Extracted information:
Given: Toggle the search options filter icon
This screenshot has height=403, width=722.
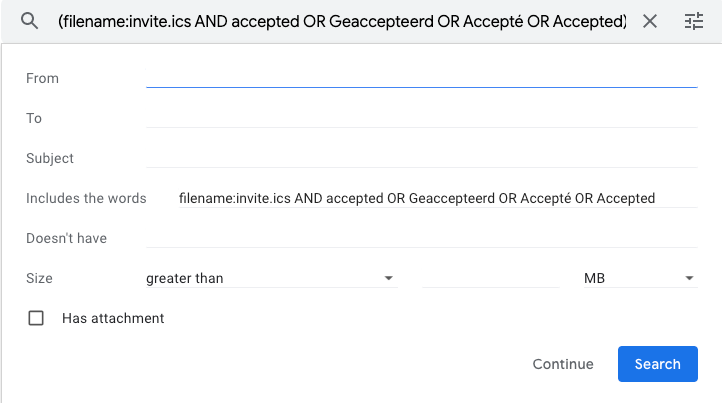Looking at the screenshot, I should pyautogui.click(x=694, y=21).
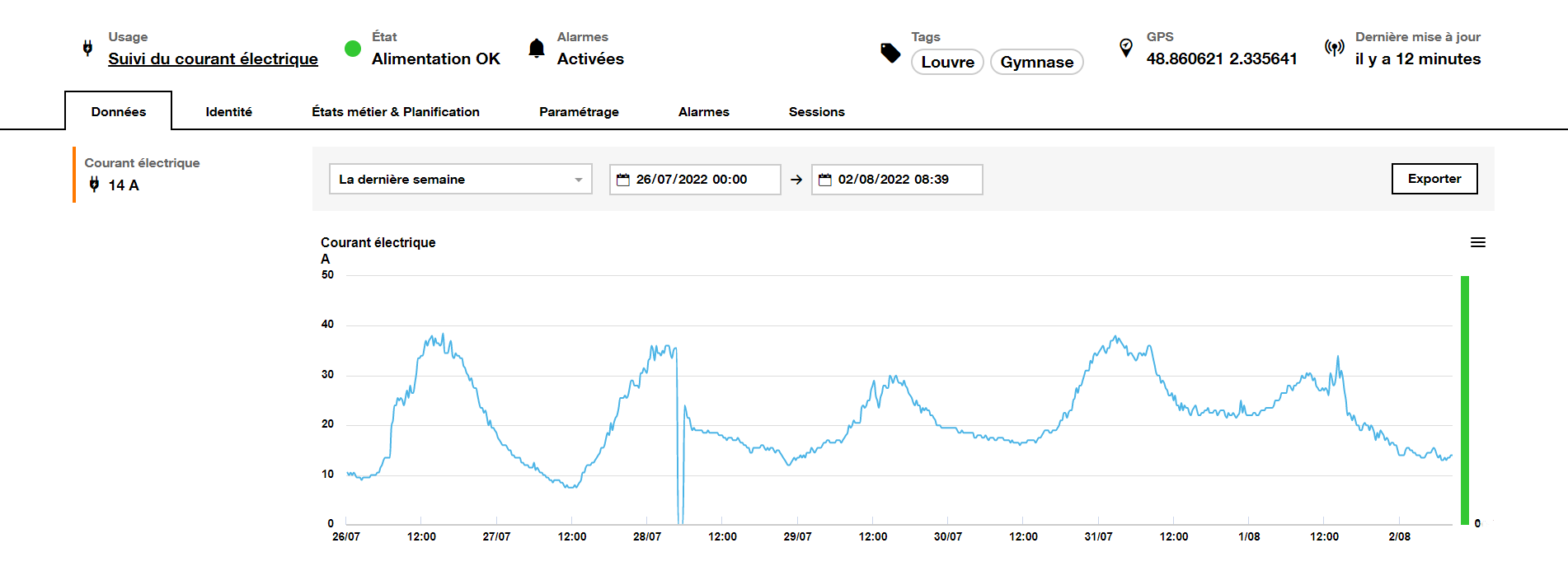Open the États métier & Planification tab
Image resolution: width=1568 pixels, height=571 pixels.
tap(395, 112)
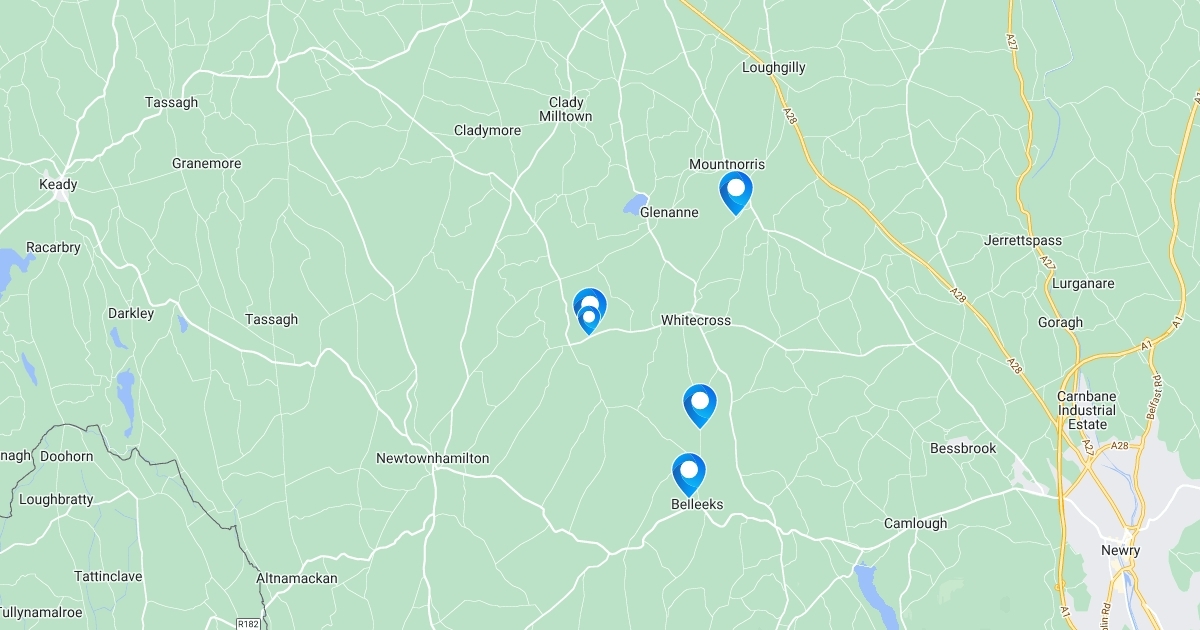Image resolution: width=1200 pixels, height=630 pixels.
Task: Select the Glenanne label
Action: click(669, 212)
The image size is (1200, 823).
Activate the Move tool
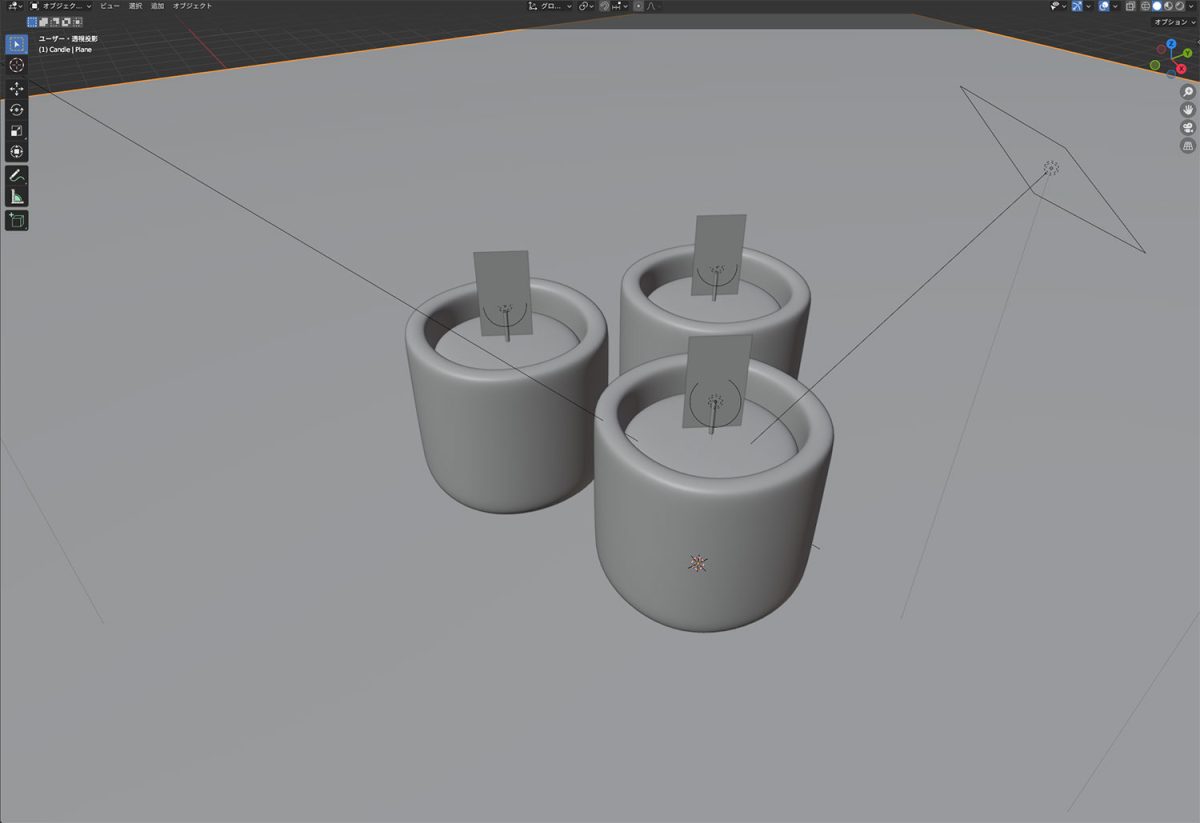coord(17,89)
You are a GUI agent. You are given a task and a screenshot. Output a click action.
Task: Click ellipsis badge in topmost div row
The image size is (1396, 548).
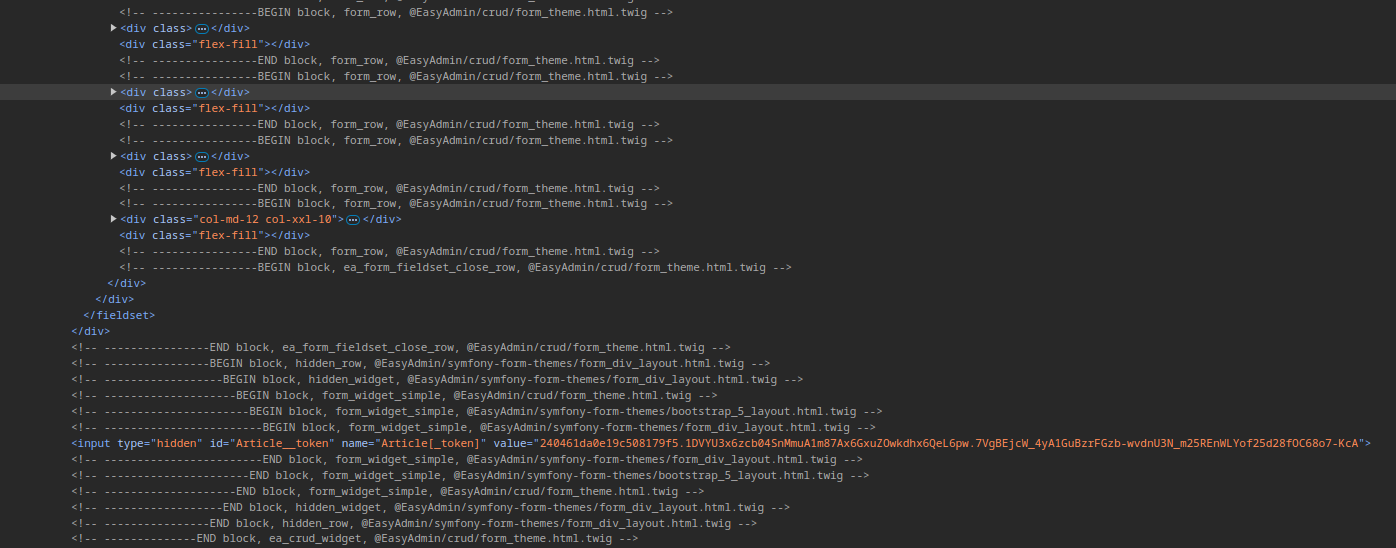(x=201, y=28)
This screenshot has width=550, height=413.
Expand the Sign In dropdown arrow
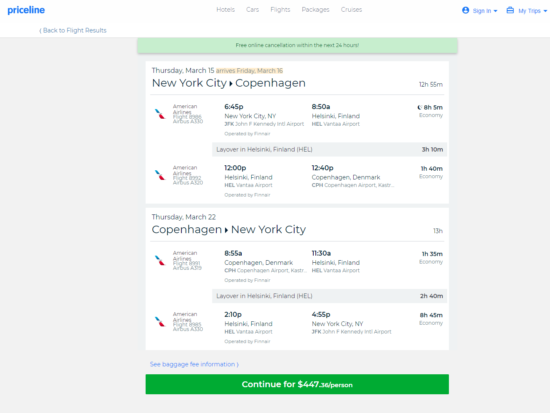pos(495,11)
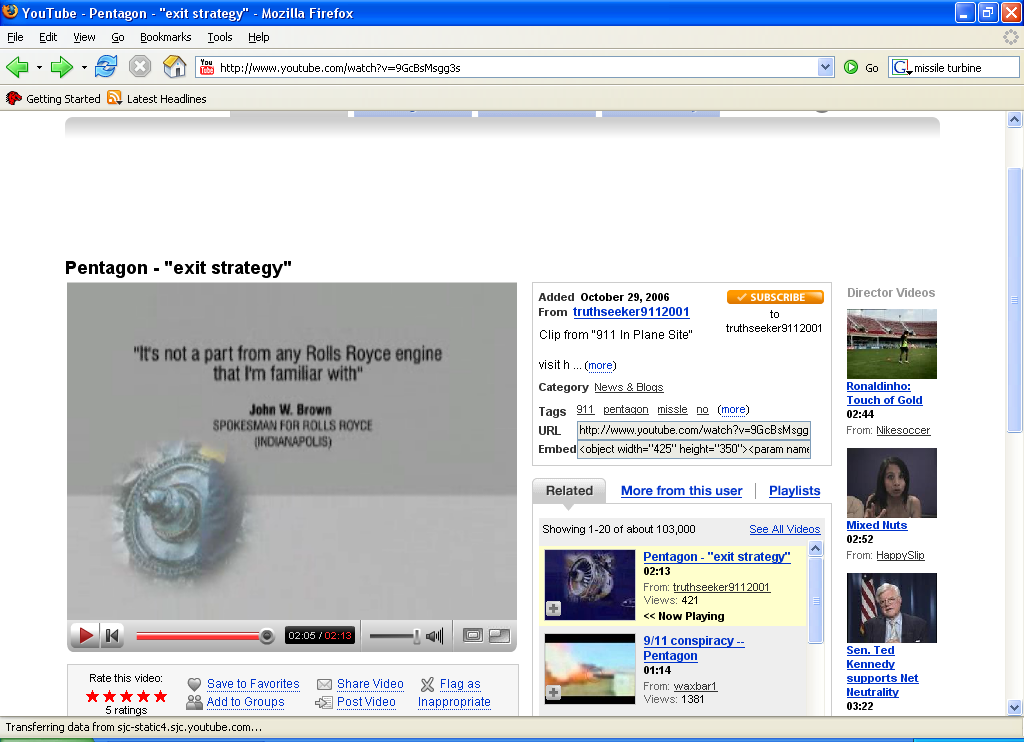Open the Back button history dropdown

39,67
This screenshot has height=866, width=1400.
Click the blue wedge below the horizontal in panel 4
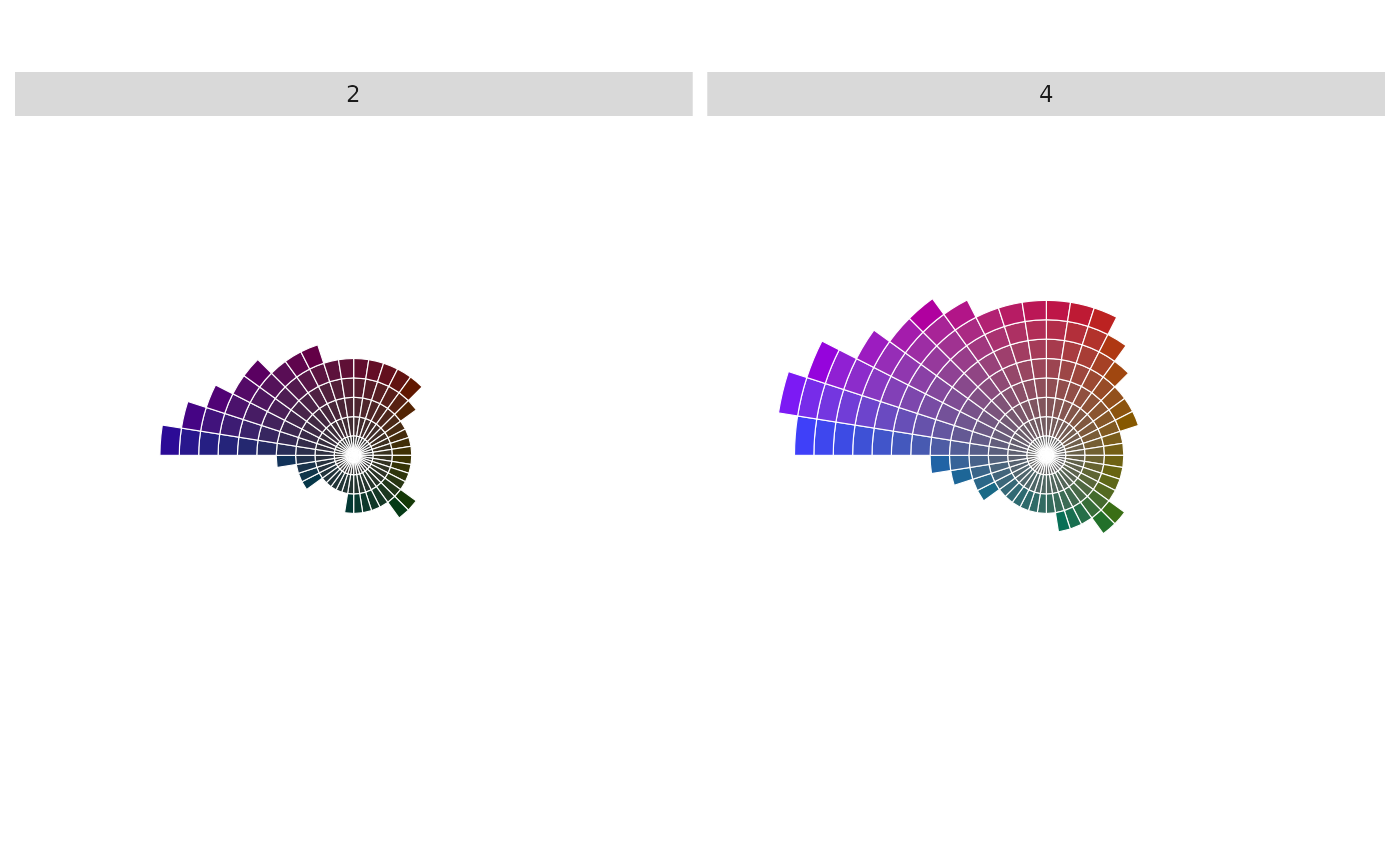pyautogui.click(x=940, y=464)
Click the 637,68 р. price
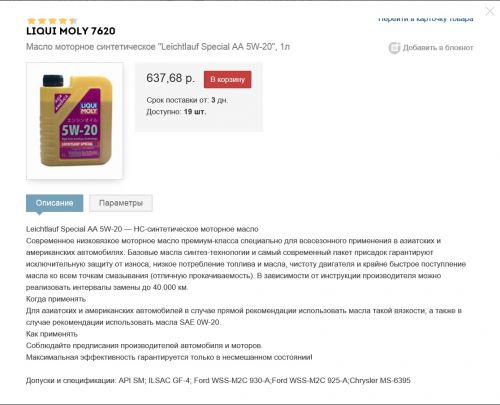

Directions for this task: Repeat every record above exactly. Omit the pictures.

Exercise output:
Given: Toggle the search options filter icon
This screenshot has height=403, width=722.
Looking at the screenshot, I should pyautogui.click(x=694, y=21).
Open the États métier & Planification tab
Image resolution: width=1568 pixels, height=571 pixels.
tap(395, 112)
Image resolution: width=1200 pixels, height=630 pixels.
Task: Select the Glenanne label
Action: click(669, 212)
The image size is (1200, 823).
Activate the Move tool
coord(17,89)
You are a GUI agent. You are given a task and a screenshot. Output a click action.
Task: Click ellipsis badge in topmost div row
The image size is (1396, 548).
(x=201, y=28)
This screenshot has width=550, height=413.
Expand the Sign In dropdown arrow
pos(495,11)
Open the Back button history dropdown

39,67
This screenshot has height=866, width=1400.
Click the blue wedge below the horizontal in panel 4
pyautogui.click(x=940, y=464)
Click the 637,68 р. price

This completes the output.